Eğer bunu başarabilirsek, Müsbet Milliyet/çi söylem, otoriter ve totaliter menfi milliyetçiliğin tersine iki noktada özgürleştirici tutuma sahip olunabilir: Milletin kendi kendini yönetmesi ideali ısrarla vurgulanır; ama bunu liberal bir şekilde; yani hükümetin hem anayasal; hem de temsili olmasını savunarak yapar. İkinci olarak bu söylem, her türlü gayr-i hukuki iç/ulusal; hem de uluslar arası baskı ve hâkimiyete karşı bir bilinçlilik durumu oluşturmaya katkı sağlar. İçinde bulunduğumuz coğrafyanın son durumunu da düşününce, dışarıya karşı dirençli olmanın yolunun içeride bütünlük ve yapıcılığı savunan “Müsbet milliyet/çi” bir öğretiye sahip olmanın önemi de açıktır. Bu anlamda, milliyetçilik, ulusları birbirinden ayıran bir güç olarak görmez, ulusların farklı olmasının dışlayıcılığı (unsuriyeti/ırkçılığı) getirmeyeceğini vurgular. Dolayısıyla “Müsbet, Liberal ve Özgürlükçü Milliyet” söylemi, farklı din, dil ve ırkları ayrıştırıcı bir unsur olarak değil de, ulusal self-determinasyonun barışçı ve istikrarlı bir uluslararası düzenin esası olarak görmek şeklinde tezahür eder.[78] Tam bu noktada Nursi’nin yukarıda bahsettiğimiz, yani hakîki unsuriyete, ırka değil, tersine dil, din, vatan ortak paydasına dikkat edilmeli münâsebâtına bakılacak” cümlesini tekrarlamak gerekiyor.
Eğer üçü bir ise, zâten kuvvetli bir millet; eğer biri noksan olursa, tekrar milliyet dairesine dahildir.” Bu üç husus, bireysel hırs ve heveslerin tatmini için haddi aşmalara, tecavüzlere engel olup, insanı kamilliğe teşvik eder. Bunun için Hak ve hakikat için ittifak kurmak gerekiyor, erdemli hayat için dayanışma ve kardeşlik hukukunun kurulması gerekir. Ancak bu sayede, yani diğer insanlarla –yardımlaşma maksadıyla-bir araya gelmeleri, dayanışma ve paylaşmayı gerçekleştirmekle tabiatındaki mükemmeliyete ulaşabilir. Bu anlamda her ferdin üzerine düşeni yaptığı toplumlar kamil/erdemlidirler. Çünkü burada insanlar saadete/mutluluğa ulaşmak ve hayr/iyilik için yardımlaşırlar. Buradaki temel kriter, saadet/mutluluk salt iyilik/hayr ile elde edileceğidir.[79] Bu Düşünce tarihinde Muallim-i Sani diye nitelendirilen Farabi’den itibaren bu gelenekte, Mille(t) terimi, siyaset felsefesinin en özgün unsurudur. Din/mille özdeşleşmesi pratik felsefe/siyaset, siyaset ve hukuk ilişkisini, siyasetin bir ilim olarak konularını, kanun koyucunun özelliklerini ve kanun koymanın usullerini ve vahyi bilginin buradaki yerini analiz eder.[80]

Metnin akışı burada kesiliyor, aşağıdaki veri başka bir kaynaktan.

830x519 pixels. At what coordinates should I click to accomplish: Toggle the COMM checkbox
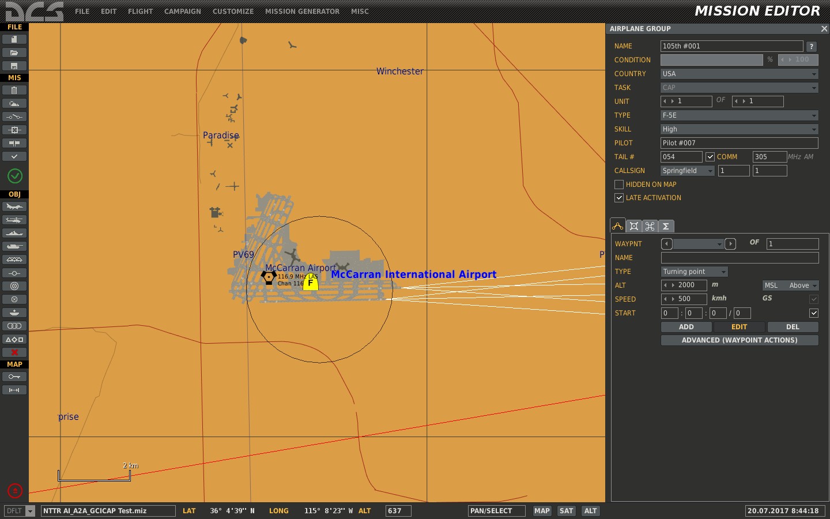pyautogui.click(x=710, y=156)
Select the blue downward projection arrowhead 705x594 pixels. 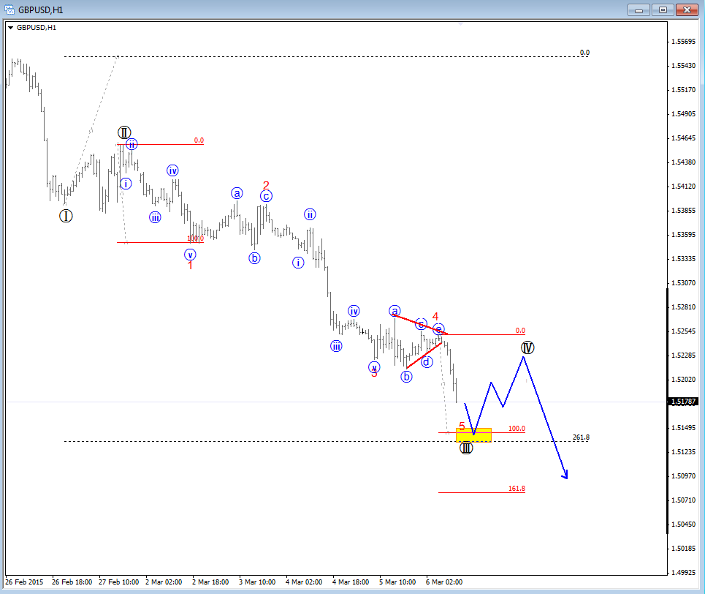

Bediuzzaman diye isimlendirilen Said Nursi’nin tespitleri de şunlardır: Bireysel hırs, heves ve menfaatlerini önceleyen felsefeci, bu uğurda kardeşini bile görmez. Kur’an’ı rehber edinen kişi ise, bütün insanları kardeş olarak görür ve onların sıhhat ve selameti için çalışır, saadetleriyle kendi mutlu olur. Çünkü Hak Din, saadetin anahtarıdır. Peygamberler de bu hak ve hakikatlerin tebliğcisi ve hayata geçiren örnek şahsiyetlerdir.[81] Burada eleştirilen o dönemlerdeki olumsuzlukların nedeni olan din ve dini değerlere itibar etmeyen pozitivist öğreti olduğu açıktır.[82] Bu tespiti destekleyen ikinci bir temellendirmemiz daha olacak. “Topluluklarda (aile, şehir ve/ya devletler) iyilik ve mutluluk için yardımlaşmada ihtilaflar olursa ne olacak?” bu sorunun cevabında iki alimin paralel düşündüğünü görürüz.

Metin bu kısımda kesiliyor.